→ TASK PROMPT:
Copy all of the records below word for word.

— Begin DATA SHOWN —

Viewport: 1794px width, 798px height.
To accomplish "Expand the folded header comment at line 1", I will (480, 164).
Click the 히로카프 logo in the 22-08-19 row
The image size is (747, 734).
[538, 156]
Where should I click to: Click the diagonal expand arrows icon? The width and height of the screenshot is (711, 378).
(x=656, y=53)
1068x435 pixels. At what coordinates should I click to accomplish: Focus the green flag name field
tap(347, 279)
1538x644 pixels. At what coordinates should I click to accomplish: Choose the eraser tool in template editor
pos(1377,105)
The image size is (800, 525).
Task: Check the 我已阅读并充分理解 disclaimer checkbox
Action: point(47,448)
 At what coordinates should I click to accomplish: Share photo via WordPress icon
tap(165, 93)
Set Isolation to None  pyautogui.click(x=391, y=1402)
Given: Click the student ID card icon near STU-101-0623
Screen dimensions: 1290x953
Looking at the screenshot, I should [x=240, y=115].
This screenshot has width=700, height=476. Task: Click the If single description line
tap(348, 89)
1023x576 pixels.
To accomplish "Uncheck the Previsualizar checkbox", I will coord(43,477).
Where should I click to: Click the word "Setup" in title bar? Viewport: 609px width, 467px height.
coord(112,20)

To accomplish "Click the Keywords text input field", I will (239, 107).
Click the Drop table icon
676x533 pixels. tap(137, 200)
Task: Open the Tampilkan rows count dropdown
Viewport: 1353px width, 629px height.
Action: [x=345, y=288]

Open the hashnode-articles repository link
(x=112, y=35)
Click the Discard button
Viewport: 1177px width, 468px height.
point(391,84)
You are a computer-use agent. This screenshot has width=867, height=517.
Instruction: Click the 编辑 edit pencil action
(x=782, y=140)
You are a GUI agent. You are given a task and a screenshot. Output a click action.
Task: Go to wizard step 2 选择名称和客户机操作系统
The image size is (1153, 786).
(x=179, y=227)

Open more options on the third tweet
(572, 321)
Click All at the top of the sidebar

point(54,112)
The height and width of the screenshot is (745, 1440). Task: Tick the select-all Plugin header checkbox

— End DATA SHOWN —

→ RESULT FOR THIS TASK:
Viewport: 1794px width, 798px height.
To accomplish "Expand the folded header comment at line 1", I will (480, 164).
Click the 히로카프 logo in the 22-08-19 row
The image size is (747, 734).
[538, 156]
Where should I click to: Click the diagonal expand arrows icon? The width and height of the screenshot is (711, 378).
(x=656, y=53)
1068x435 pixels. At what coordinates should I click to accomplish: Focus the green flag name field
tap(347, 279)
1538x644 pixels. At what coordinates should I click to accomplish: Choose the eraser tool in template editor
pos(1377,105)
The image size is (800, 525).
Task: Check the 我已阅读并充分理解 disclaimer checkbox
Action: point(47,448)
 At what coordinates should I click to accomplish: Share photo via WordPress icon
tap(165, 93)
Set Isolation to None  pyautogui.click(x=391, y=1402)
Given: Click the student ID card icon near STU-101-0623
Screen dimensions: 1290x953
Looking at the screenshot, I should [x=240, y=115].
This screenshot has width=700, height=476. Task: Click the If single description line
tap(348, 89)
1023x576 pixels.
To accomplish "Uncheck the Previsualizar checkbox", I will coord(43,477).
Where should I click to: Click the word "Setup" in title bar? Viewport: 609px width, 467px height.
coord(112,20)

To accomplish "Click the Keywords text input field", I will (239, 107).
Click the Drop table icon
676x533 pixels. tap(137, 200)
Task: Open the Tampilkan rows count dropdown
Viewport: 1353px width, 629px height.
Action: [x=345, y=288]

Open the hashnode-articles repository link
(x=112, y=35)
Click the Discard button
Viewport: 1177px width, 468px height.
point(391,84)
You are a computer-use agent. This screenshot has width=867, height=517.
Instruction: Click the 编辑 edit pencil action
(x=782, y=140)
You are a GUI agent. You are given a task and a screenshot. Output a click action.
Task: Go to wizard step 2 选择名称和客户机操作系统
The image size is (1153, 786).
(x=179, y=227)

Open more options on the third tweet
(572, 321)
Click All at the top of the sidebar

point(54,112)
The height and width of the screenshot is (745, 1440). Task: Tick the select-all Plugin header checkbox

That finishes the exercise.